Gebre now lives and trains at altitude in Flagstaff, Ariz., along with countryman Ezkyas Sisay, 20, and both are among the favorites in Saturday’s 19th Garry Bjorklund Half-Marathon.
Her life, in just one year, from 2008 to 2009, has gone from night to day.
The wrong race
A trip to Duluth a year ago epitomized how things were going for Gebre, a star junior cross country and track runner at home, who traveled to America because of political differences in Ethiopia. She entered the 2008 Garry Bjorklund Half-Marathon, but on race day, got in the elite runner van for Grandma’s Marathon, which has a separate starting line and an hour-later start time.
By the time the mistake was realized, and race organizers attempted to get her to the right spot farther down North Shore Drive, it was too late. The half-marathon had started and Gebre said she sat on the side of the road crying uncontrollably, until seeing wheelchair athletes from the marathon speed by.
“I started to think ‘Why am I crying?’ Look at these guys, they are showing the human spirit. They are not letting anything stop them. I should not feel sorry for myself,” Gebre told the News Tribune with interpreting help from Tafari, an accountant.

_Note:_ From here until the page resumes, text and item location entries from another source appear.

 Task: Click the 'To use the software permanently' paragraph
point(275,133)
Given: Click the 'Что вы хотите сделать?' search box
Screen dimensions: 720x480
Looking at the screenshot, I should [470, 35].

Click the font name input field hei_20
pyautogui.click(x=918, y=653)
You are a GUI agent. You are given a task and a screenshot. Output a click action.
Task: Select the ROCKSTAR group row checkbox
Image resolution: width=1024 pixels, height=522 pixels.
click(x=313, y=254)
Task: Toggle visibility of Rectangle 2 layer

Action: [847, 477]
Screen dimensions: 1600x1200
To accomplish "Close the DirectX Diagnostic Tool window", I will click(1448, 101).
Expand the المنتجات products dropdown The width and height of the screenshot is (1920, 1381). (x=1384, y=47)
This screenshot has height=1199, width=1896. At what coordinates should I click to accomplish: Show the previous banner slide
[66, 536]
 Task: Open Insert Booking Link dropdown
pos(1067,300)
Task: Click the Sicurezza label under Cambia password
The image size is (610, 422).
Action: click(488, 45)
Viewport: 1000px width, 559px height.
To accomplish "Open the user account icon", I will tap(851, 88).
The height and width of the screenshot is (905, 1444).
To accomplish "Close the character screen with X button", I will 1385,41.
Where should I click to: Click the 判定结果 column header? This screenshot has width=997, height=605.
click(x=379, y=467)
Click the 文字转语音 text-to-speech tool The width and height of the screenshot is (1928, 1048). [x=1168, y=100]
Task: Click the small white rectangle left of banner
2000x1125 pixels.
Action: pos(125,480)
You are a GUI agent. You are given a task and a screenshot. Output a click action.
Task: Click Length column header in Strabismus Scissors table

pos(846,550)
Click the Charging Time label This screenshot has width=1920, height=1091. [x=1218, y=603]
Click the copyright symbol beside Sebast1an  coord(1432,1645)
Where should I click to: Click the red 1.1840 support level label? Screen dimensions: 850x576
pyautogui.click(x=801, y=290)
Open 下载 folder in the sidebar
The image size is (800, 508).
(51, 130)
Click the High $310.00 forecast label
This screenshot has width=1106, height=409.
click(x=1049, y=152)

Gebre said she cheered the wheelchair racers and had her spirits lifted when race officials reimbursed part of her $750 travel expenses, as agreed on, even though she didn’t compete.
What remained critical last summer, however, was the need for prize money to pay for daily necessities like apartment rent and food. She took a 24-hour bus ride to Arkansas in July for a five-kilometer race, and ran on an empty stomach and finished out of the money. Later in July she was in California for a six-mile race, finishing fifth and only the top three earned checks.
“Some of Belianesh’s Ethiopian friends held a fundraiser for her, and Ezkyas, and [the runners] took time to rest and not race. Many of their problems came from financial stress,” said Tafari.
Turning around
After a break, Gebre returned to racing last August and her luck changed – third place in a half-marathon in San Diego and a victory in a five-kilometer race in Boise, Idaho. In October there were half-marathon wins in Maryland and California, improving her personal best time for 13.1 miles to 1 hour, 13 minutes and 11 seconds, and a 5K course-record win in California.
She looks back at her misstep last June in Duluth as one turning point.
“I told myself, ‘I must not let anything, like making a mistake, stop me,’ ” she said.
And 2009 has been better.
In 10 races this year, Gebre has six victories, two course records and $11,000 in prize money. Her wins have come in Florida, Iowa, Texas (two), Missouri and Colorado, including Sunday’s Garden of the Gods 10-Mile Run in 58:49 in Manitou Springs, Colo., where Sisay was third overall.
Gebre and Sisay still have no coach or sponsors to offset travel and equipment expenses, yet Tafari says there’s been quite a quality-of-life improvement. Gebre says she would like to become an American citizen and ultimately represent the U.S. in a Summer Olympics.
“Belianesh’s life here has been getting on a bus, packing her own lunch, not having the best nutrition and burning herself out,” said Tafari. “She’s come back from adversity, but she still does the same thing in a race, she runs as fast as she can.”